Work to be completed: Pull every line of text from the data below verbatim, leaving the pictures out.

++++++++++

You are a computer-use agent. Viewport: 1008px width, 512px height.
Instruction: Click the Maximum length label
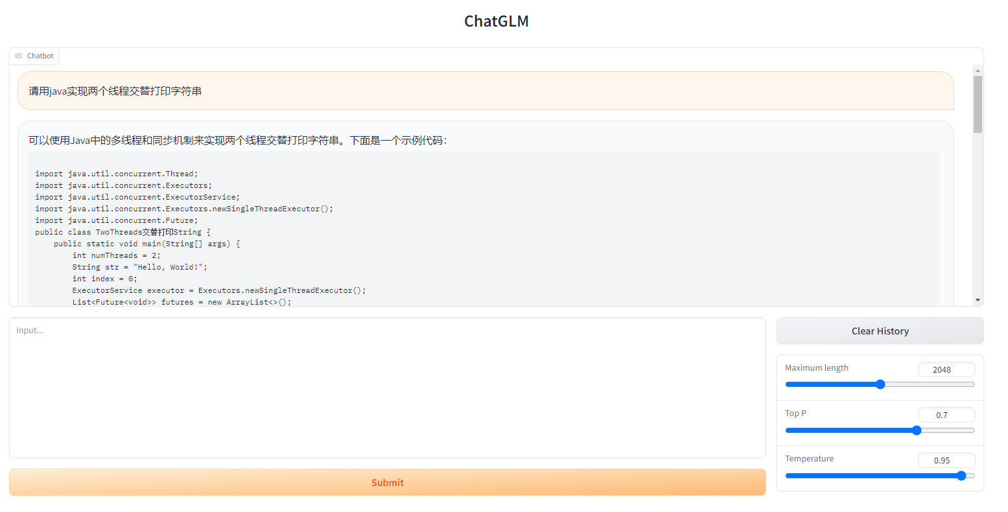[x=816, y=368]
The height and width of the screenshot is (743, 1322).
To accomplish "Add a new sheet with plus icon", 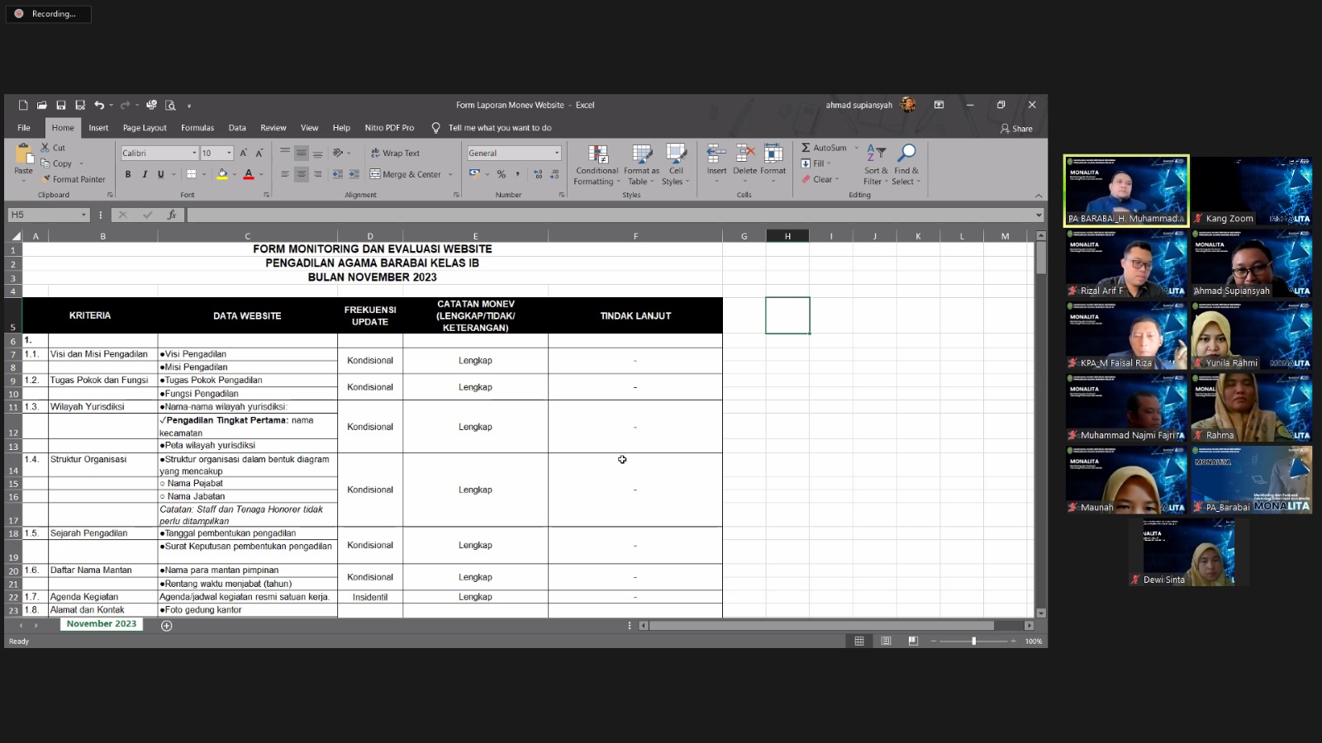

++++++++++

Exercise result:
You are a computer-use agent. Viewport: 1008px width, 512px height.
Instruction: Click the Maximum length label
[x=816, y=368]
The height and width of the screenshot is (743, 1322).
To accomplish "Add a new sheet with plus icon", 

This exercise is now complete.